YOUR ASSIGNMENT
Check each line of the entries below for the string "Follow" and state how many lines have it, with no other text.

MATERIAL TO PROCESS
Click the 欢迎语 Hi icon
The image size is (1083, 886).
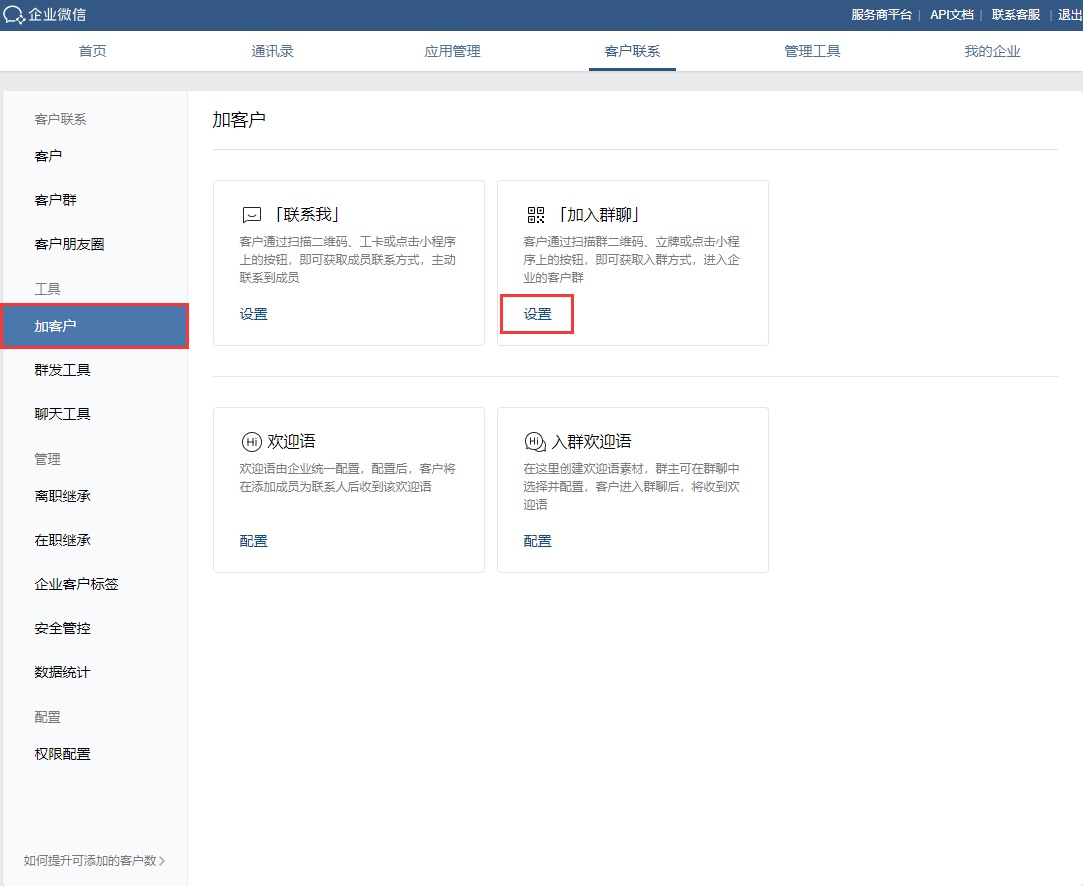tap(252, 442)
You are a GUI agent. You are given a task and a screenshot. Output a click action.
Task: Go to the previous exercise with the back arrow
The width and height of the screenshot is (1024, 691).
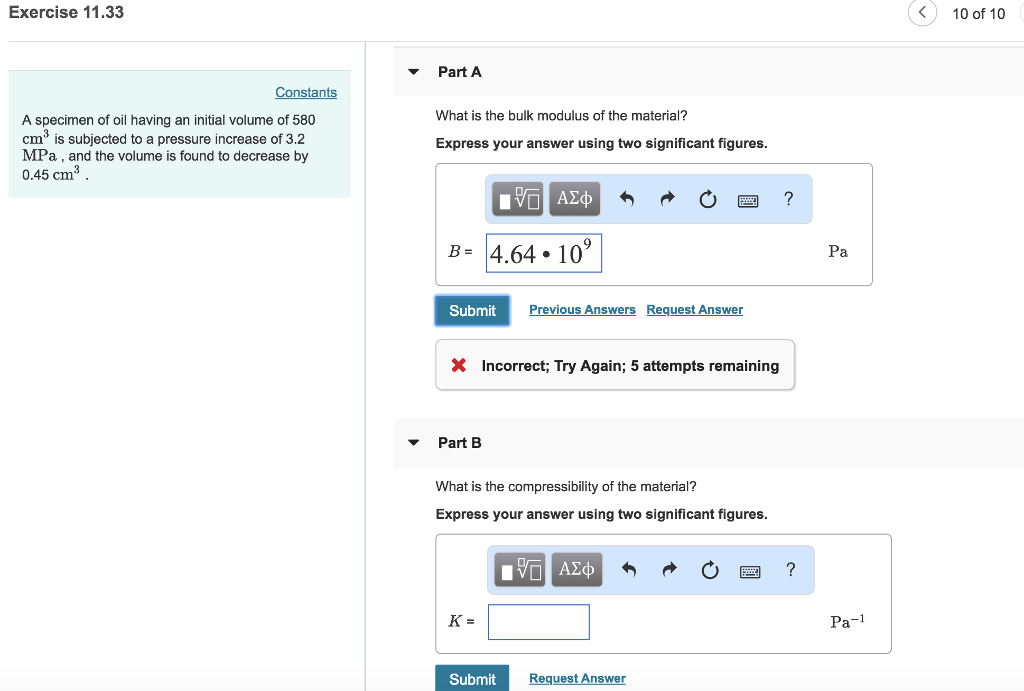pos(921,13)
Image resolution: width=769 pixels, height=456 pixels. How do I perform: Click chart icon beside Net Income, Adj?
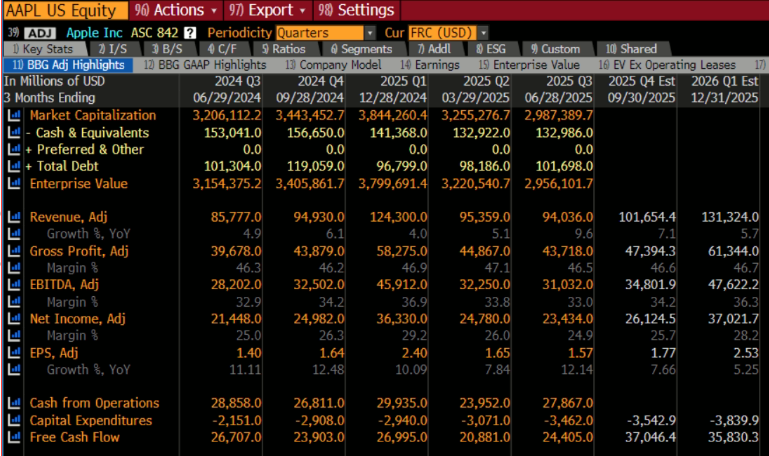(14, 319)
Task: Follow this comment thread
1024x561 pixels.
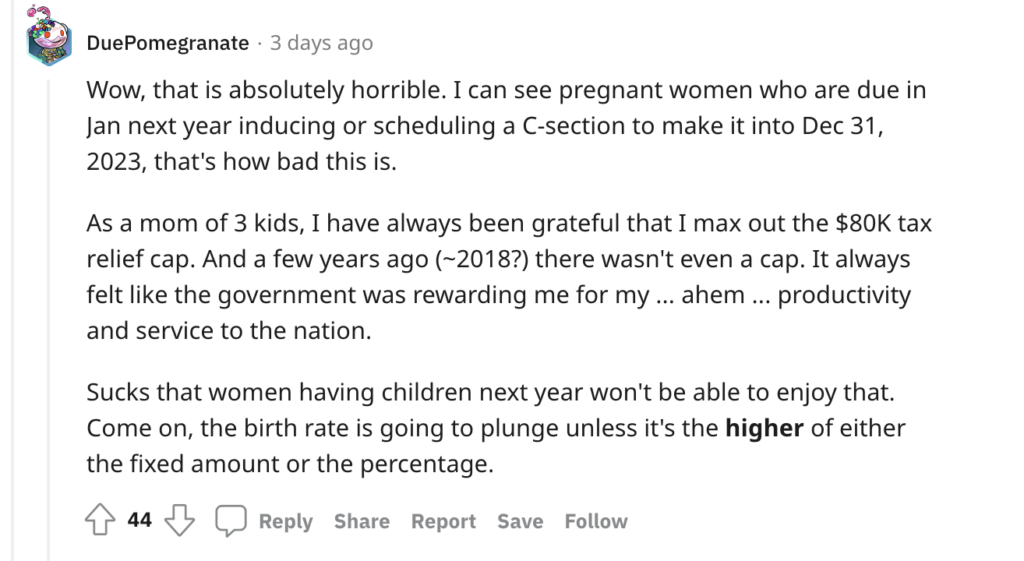Action: 596,521
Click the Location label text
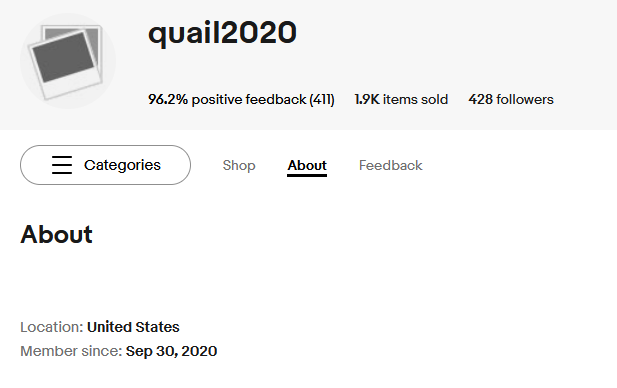 pos(52,327)
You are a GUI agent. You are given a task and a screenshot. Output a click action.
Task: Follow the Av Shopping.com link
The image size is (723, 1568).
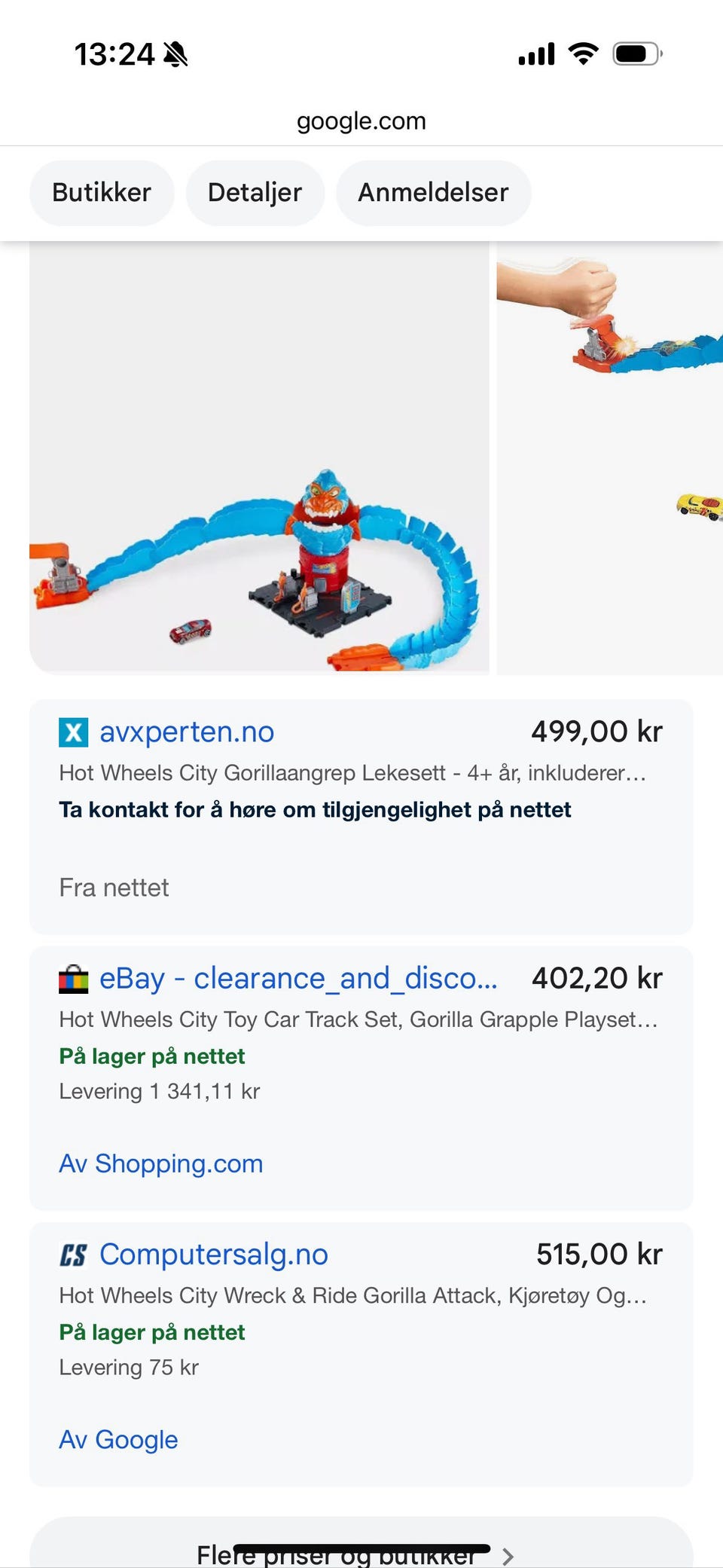click(161, 1164)
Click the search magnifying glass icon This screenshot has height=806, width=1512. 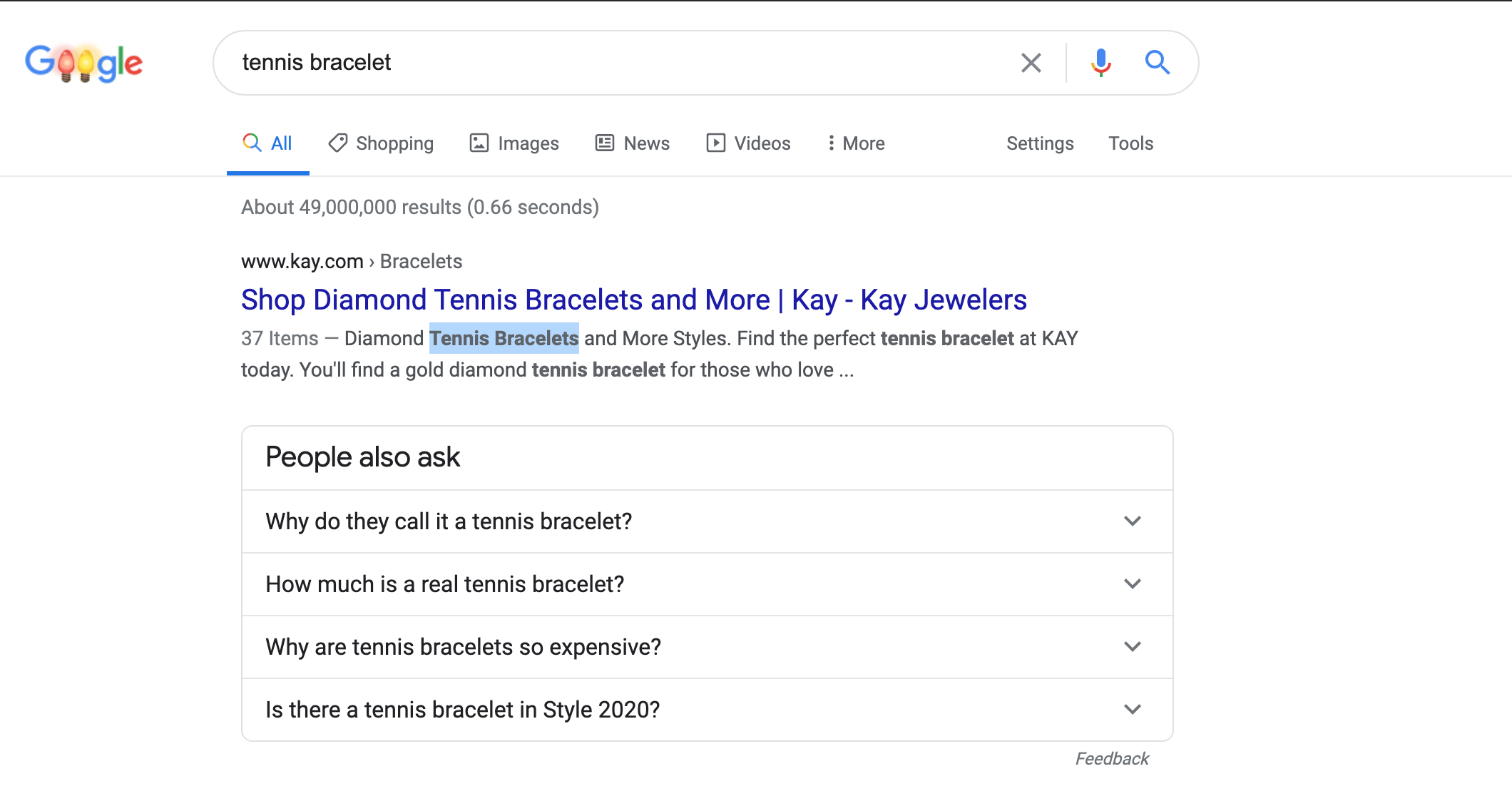(x=1158, y=62)

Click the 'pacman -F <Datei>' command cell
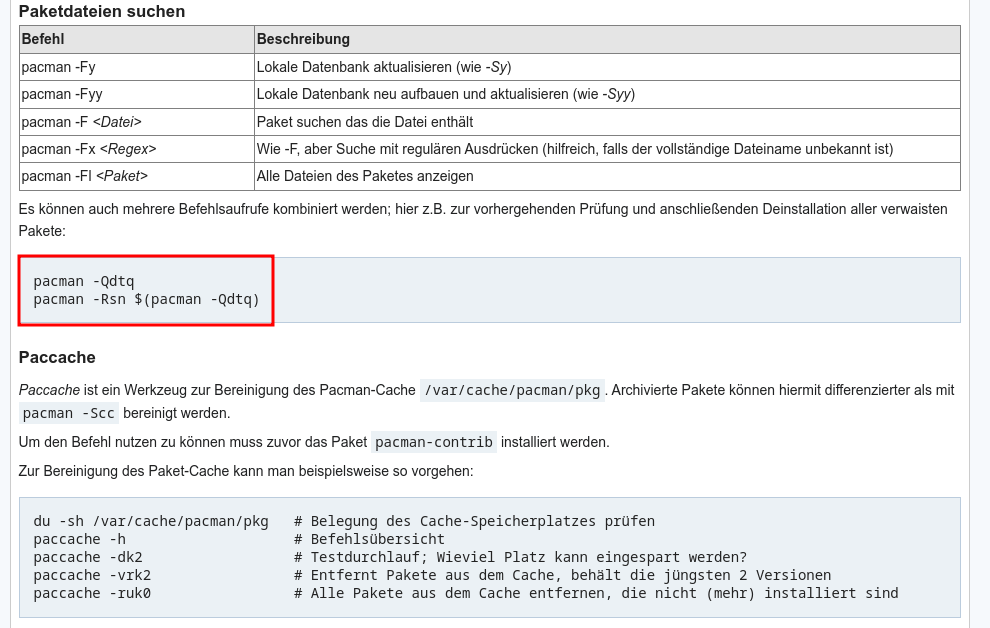click(81, 122)
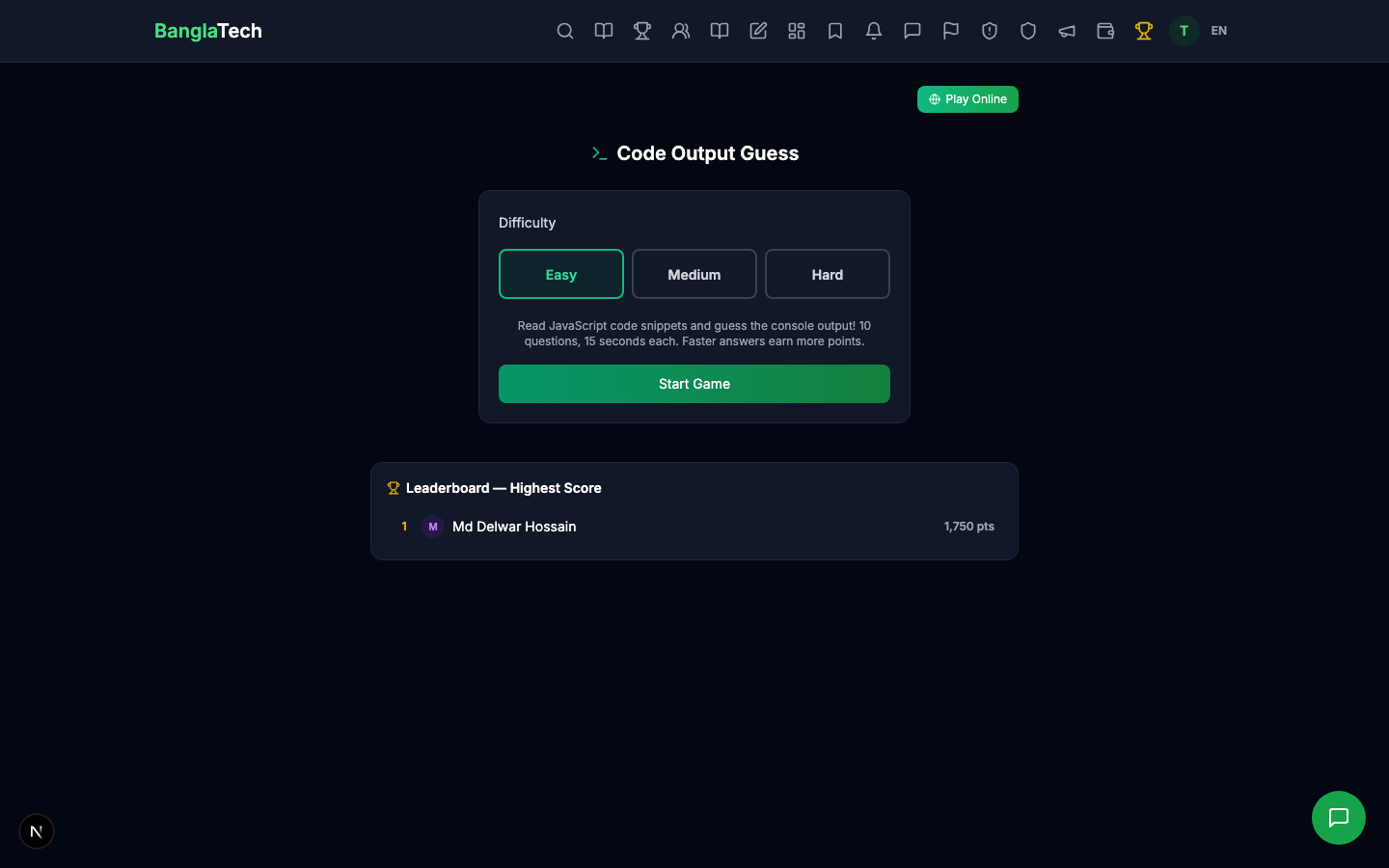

SOLUTION TO THIS PROBLEM
2